>> Begin Selection

The CoCreateGUID API returns a 128 bit unique identifier in this type:
Private Type GUID
Data1 As Long
Data2 As Integer
Data3 As Integer
Data4(7) As Byte
End Type
There are code examples out there on how to turn this number into a CLSID (32 characters of Base16 Hex (0-9a-f)). It seems to me that we could represent this in less characters and still keep the result usable as a filename (for example) by converting to Base36 (i.e. 0-9a-z). Do any of you have any idea how I might go about this?
Thanks in advance!
JPB
loquin 02-20-2008, 11:10 PM convert it to a series of longs.
Each (8 hex character) long can be converted to a 7 character base36 character string. (36^6 = 2176782336, but 2^32 = 4294967296)
Oddly enough, if you break the characters down to a series of integer, you can guarantee that the 4 hex characters can be represented by 3 base36 characters.

>> End Selection
>> Begin Entries

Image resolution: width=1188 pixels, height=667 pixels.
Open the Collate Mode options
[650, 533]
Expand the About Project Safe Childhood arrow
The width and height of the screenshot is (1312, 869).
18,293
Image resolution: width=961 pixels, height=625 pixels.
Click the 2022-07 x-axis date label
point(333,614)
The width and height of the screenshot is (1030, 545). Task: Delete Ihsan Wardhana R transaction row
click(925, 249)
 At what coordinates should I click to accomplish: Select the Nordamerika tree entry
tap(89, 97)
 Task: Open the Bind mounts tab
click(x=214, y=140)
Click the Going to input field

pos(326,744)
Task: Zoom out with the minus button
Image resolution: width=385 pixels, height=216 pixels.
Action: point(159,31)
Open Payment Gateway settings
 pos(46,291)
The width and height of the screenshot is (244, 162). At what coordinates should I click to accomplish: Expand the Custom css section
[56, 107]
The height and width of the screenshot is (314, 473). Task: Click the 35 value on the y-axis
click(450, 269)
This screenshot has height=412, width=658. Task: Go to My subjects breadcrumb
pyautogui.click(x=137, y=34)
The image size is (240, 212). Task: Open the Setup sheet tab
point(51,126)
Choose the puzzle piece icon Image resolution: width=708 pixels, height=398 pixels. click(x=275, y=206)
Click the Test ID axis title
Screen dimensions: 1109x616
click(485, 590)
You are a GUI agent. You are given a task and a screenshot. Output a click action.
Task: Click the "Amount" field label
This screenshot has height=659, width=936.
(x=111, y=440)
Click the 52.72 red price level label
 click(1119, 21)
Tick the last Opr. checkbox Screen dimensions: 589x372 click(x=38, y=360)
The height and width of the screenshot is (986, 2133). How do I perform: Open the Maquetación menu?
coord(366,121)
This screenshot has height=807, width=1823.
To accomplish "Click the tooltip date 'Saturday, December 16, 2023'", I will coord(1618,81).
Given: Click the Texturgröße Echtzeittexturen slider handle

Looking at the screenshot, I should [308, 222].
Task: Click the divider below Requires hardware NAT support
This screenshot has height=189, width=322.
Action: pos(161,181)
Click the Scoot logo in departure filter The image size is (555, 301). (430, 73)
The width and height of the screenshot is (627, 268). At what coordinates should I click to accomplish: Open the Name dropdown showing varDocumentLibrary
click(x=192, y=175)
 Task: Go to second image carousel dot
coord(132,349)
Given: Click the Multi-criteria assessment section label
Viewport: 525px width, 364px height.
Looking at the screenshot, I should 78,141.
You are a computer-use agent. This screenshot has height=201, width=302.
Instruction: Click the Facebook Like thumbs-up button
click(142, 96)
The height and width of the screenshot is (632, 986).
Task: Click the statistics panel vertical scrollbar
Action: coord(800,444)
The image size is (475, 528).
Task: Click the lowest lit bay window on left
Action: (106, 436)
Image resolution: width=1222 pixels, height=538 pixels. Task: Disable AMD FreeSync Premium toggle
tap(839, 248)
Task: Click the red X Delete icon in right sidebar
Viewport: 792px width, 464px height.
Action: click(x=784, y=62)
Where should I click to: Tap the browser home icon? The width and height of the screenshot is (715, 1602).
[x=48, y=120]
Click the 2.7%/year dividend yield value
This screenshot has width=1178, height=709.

>> End Entries

Answer these questions about the GUID forum thread:
1. What data type is Data1 declared as in the GUID type?
2. How many characters does a CLSID contain, according to the original post?
3. According to loquin, how many base36 characters can represent one 8-hex-character long?

1. Long
2. 32 characters
3. 7 characters